1 //===- PoisonChecking.cpp - -----------------------------------------------===//
2 //
3 // Part of the LLVM Project, under the Apache License v2.0 with LLVM Exceptions.
4 // See https://llvm.org/LICENSE.txt for license information.
5 // SPDX-License-Identifier: Apache-2.0 WITH LLVM-exception
6 //
7 //===----------------------------------------------------------------------===//
8 //
9 // Implements a transform pass which instruments IR such that poison semantics
10 // are made explicit.  That is, it provides a (possibly partial) executable
11 // semantics for every instruction w.r.t. poison as specified in the LLVM
12 // LangRef.  There are obvious parallels to the sanitizer tools, but this pass
13 // is focused purely on the semantics of LLVM IR, not any particular source
14 // language.   If you're looking for something to see if your C/C++ contains
15 // UB, this is not it.
16 //
17 // The rewritten semantics of each instruction will include the following
18 // components:
19 //
20 // 1) The original instruction, unmodified.
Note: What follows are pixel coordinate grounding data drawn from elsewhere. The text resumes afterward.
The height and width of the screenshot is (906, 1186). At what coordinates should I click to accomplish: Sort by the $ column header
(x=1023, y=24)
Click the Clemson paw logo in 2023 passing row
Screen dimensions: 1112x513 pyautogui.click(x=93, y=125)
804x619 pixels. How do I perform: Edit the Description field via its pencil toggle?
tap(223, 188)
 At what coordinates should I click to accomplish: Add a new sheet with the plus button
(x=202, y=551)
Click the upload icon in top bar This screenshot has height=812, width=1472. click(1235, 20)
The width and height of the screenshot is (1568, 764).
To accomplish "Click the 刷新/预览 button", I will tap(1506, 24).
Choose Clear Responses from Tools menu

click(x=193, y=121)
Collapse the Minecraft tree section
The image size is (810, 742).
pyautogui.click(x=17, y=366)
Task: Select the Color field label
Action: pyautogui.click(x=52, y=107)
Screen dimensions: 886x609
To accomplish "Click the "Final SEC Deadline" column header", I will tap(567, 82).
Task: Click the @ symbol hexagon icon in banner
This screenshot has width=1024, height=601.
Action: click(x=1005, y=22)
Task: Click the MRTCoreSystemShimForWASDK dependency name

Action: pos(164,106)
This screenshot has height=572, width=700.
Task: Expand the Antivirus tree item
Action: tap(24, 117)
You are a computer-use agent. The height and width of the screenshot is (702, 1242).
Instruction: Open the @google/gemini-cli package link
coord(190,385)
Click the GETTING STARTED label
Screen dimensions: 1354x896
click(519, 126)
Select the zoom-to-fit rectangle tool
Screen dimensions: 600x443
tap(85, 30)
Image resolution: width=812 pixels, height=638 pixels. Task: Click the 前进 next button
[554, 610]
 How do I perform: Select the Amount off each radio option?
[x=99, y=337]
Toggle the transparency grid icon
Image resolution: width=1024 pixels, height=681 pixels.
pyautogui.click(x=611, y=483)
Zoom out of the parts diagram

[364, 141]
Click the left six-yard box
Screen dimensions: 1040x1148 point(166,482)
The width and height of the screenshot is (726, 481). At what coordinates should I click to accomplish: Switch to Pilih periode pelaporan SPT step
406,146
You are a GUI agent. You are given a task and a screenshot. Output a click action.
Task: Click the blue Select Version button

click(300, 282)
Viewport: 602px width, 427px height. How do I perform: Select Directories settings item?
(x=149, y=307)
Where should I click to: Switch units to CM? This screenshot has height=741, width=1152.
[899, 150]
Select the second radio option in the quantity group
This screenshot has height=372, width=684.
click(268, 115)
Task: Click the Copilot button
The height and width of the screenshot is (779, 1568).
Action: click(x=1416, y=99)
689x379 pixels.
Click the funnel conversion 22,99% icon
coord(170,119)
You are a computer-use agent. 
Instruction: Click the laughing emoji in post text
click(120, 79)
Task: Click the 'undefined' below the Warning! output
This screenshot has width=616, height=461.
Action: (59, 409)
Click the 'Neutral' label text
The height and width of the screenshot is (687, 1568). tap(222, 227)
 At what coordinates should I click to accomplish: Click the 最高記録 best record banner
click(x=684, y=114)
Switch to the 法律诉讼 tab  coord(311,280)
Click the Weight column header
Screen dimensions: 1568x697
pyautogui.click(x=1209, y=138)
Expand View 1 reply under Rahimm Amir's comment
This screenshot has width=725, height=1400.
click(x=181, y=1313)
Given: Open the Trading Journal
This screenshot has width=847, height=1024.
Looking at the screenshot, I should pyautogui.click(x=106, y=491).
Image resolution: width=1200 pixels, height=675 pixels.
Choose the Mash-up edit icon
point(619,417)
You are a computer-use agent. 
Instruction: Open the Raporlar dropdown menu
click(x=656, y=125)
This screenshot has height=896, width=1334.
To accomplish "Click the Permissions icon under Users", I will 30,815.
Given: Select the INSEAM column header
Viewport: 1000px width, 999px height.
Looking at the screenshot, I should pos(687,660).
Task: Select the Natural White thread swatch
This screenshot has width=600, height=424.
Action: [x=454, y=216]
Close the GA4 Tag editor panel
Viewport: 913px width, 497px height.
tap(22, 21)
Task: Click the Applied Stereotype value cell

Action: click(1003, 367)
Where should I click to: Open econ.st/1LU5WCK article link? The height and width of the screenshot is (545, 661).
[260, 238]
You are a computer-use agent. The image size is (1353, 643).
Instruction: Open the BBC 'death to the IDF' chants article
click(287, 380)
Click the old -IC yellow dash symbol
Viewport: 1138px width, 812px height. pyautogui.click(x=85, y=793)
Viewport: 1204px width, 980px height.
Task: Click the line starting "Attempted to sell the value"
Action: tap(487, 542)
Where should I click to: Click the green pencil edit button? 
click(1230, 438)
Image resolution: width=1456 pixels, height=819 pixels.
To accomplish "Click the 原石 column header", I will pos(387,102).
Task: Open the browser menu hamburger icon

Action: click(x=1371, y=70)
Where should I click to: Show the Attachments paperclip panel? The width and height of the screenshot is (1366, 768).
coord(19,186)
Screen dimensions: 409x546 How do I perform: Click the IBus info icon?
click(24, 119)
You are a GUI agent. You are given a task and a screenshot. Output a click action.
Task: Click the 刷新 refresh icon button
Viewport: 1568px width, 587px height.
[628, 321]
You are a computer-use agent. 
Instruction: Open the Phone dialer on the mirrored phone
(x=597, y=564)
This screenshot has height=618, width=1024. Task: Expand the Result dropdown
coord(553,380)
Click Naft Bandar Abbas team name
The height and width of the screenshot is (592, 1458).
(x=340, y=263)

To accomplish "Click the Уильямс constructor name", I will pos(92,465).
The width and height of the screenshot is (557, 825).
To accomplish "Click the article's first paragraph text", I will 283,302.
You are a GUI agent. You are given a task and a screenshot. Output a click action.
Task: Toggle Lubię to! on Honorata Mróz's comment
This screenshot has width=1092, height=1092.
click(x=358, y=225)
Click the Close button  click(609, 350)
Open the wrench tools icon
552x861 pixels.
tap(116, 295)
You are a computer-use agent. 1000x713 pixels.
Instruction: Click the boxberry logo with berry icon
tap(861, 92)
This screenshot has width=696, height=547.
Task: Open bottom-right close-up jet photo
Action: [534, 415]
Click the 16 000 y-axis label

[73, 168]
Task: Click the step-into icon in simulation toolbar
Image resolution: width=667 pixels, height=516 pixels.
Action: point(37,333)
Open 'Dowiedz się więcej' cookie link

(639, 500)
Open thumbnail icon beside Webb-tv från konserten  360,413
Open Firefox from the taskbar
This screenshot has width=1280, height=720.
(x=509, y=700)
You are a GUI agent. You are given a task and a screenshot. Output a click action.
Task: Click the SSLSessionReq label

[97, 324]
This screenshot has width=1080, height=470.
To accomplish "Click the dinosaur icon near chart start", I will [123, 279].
21 // 2) A propagation rule which translates dynamic information about the poison
22 //    state of each input to whether the dynamic output of the instruction
23 //    produces poison.
24 // 3) A flag validation rule which validates any poison producing flags on the
25 //    instruction itself (e.g. checks for overflow on nsw).
26 // 4) A check rule which traps (to a handler function) if this instruction must
27 //    execute undefined behavior given the poison state of it's inputs.
28 //
29 // At the moment, the UB detection is done in a best effort manner; that is,
30 // the resulting code may produce a false negative result (not report UB when
31 // it actually exists according to the LangRef spec), but should never produce
32 // a false positive (report UB where it doesn't exist).  The intention is to
33 // eventually support a "strict" mode which never dynamically reports a false
34 // negative at the cost of rejecting some valid inputs to translation.
35 //
36 // Use cases for this pass include:
37 // - Understanding (and testing!) the implications of the definition of poison
38 //   from the LangRef.
39 // - Validating the output of a IR fuzzer to ensure that all programs produced
40 //   are well defined on the specific input used.
41 // - Finding/confirming poison specific miscompiles by checking the poison
42 //   status of an input/IR pair is the same before and after an optimization
43 //   transform.
44 // - Checking that a bugpoint reduction does not introduce UB which didn't
45 //   exist in the original program being reduced.
46 //
47 // The major sources of inaccuracy are currently:
48 // - Most validation rules not yet implemented for instructions with poison
49 //   relavant flags.  At the moment, only nsw/nuw on add/sub are supported.
50 // - UB which is control dependent on a branch on poison is not yet
51 //   reported. Currently, only data flow dependence is modeled.
52 // - Poison which is propagated through memory is not modeled.  As such,
53 //   storing poison to memory and then reloading it will cause a false negative
54 //   as we consider the reloaded value to not be poisoned.
55 // - Poison propagation across function boundaries is not modeled.  At the
56 //   moment, all arguments and return values are assumed not to be poison.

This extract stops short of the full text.